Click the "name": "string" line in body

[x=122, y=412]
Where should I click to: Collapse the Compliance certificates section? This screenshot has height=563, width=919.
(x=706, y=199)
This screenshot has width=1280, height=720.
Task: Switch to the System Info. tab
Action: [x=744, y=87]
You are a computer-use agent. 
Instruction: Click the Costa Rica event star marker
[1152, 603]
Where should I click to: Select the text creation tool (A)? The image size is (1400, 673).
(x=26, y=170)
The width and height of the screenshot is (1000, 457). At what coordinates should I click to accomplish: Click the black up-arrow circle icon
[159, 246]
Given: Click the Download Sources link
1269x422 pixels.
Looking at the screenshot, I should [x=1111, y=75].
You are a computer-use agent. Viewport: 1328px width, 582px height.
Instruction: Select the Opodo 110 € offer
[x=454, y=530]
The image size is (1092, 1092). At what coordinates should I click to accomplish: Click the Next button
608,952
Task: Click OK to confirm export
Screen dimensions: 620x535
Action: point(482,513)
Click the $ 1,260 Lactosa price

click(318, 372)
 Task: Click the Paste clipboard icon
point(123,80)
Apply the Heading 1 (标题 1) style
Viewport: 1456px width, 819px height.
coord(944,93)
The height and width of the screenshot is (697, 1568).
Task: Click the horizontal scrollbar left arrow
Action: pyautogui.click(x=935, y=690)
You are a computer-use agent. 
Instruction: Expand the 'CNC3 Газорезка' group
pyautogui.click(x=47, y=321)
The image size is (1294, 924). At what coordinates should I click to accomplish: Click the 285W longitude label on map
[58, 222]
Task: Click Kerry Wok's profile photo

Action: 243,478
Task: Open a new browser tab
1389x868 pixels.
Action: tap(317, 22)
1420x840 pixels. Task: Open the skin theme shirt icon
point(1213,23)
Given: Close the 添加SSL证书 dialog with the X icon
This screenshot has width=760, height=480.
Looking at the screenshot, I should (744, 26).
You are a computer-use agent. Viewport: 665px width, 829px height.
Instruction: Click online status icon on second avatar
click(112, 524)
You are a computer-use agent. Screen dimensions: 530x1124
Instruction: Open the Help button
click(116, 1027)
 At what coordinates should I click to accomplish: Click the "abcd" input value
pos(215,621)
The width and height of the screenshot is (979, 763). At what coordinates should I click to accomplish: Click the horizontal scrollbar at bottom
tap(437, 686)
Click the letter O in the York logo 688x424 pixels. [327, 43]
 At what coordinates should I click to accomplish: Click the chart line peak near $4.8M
○ ○ ○ ○
Lay out every line of the items above as a Markdown table with the columns "No." and "Text", numbering the rows in order and skipping blank lines.

| No. | Text |
|---|---|
| 1 | Click the "name": "string" line in body |
| 2 | [x=122, y=412] |
| 3 | Where should I click to: Collapse the Compliance certificates section? This screenshot has height=563, width=919. |
| 4 | (x=706, y=199) |
| 5 | This screenshot has width=1280, height=720. |
| 6 | Task: Switch to the System Info. tab |
| 7 | Action: [x=744, y=87] |
| 8 | You are a computer-use agent.  |
| 9 | Instruction: Click the Costa Rica event star marker |
| 10 | [1152, 603] |
| 11 | Where should I click to: Select the text creation tool (A)? The image size is (1400, 673). |
| 12 | (x=26, y=170) |
| 13 | The width and height of the screenshot is (1000, 457). At what coordinates should I click to accomplish: Click the black up-arrow circle icon |
| 14 | [159, 246] |
| 15 | Given: Click the Download Sources link |
| 16 | 1269x422 pixels. |
| 17 | Looking at the screenshot, I should [x=1111, y=75]. |
| 18 | You are a computer-use agent. Viewport: 1328px width, 582px height. |
| 19 | Instruction: Select the Opodo 110 € offer |
| 20 | [x=454, y=530] |
| 21 | The image size is (1092, 1092). At what coordinates should I click to accomplish: Click the Next button |
| 22 | 608,952 |
| 23 | Task: Click OK to confirm export |
| 24 | Screen dimensions: 620x535 |
| 25 | Action: point(482,513) |
| 26 | Click the $ 1,260 Lactosa price |
| 27 | click(318, 372) |
| 28 |  Task: Click the Paste clipboard icon |
| 29 | point(123,80) |
| 30 | Apply the Heading 1 (标题 1) style |
| 31 | Viewport: 1456px width, 819px height. |
| 32 | coord(944,93) |
| 33 | The height and width of the screenshot is (697, 1568). |
| 34 | Task: Click the horizontal scrollbar left arrow |
| 35 | Action: pyautogui.click(x=935, y=690) |
| 36 | You are a computer-use agent.  |
| 37 | Instruction: Expand the 'CNC3 Газорезка' group |
| 38 | pyautogui.click(x=47, y=321) |
| 39 | The image size is (1294, 924). At what coordinates should I click to accomplish: Click the 285W longitude label on map |
| 40 | [58, 222] |
| 41 | Task: Click Kerry Wok's profile photo |
| 42 | Action: 243,478 |
| 43 | Task: Open a new browser tab |
| 44 | 1389x868 pixels. |
| 45 | Action: tap(317, 22) |
| 46 | 1420x840 pixels. Task: Open the skin theme shirt icon |
| 47 | point(1213,23) |
| 48 | Given: Close the 添加SSL证书 dialog with the X icon |
| 49 | This screenshot has width=760, height=480. |
| 50 | Looking at the screenshot, I should (744, 26). |
| 51 | You are a computer-use agent. Viewport: 665px width, 829px height. |
| 52 | Instruction: Click online status icon on second avatar |
| 53 | click(112, 524) |
| 54 | You are a computer-use agent. Screen dimensions: 530x1124 |
| 55 | Instruction: Open the Help button |
| 56 | click(116, 1027) |
| 57 |  At what coordinates should I click to accomplish: Click the "abcd" input value |
| 58 | pos(215,621) |
| 59 | The width and height of the screenshot is (979, 763). At what coordinates should I click to accomplish: Click the horizontal scrollbar at bottom |
| 60 | tap(437, 686) |
| 61 | Click the letter O in the York logo 688x424 pixels. [327, 43] |
| 62 |  At what coordinates should I click to accomplish: Click the chart line peak near $4.8M |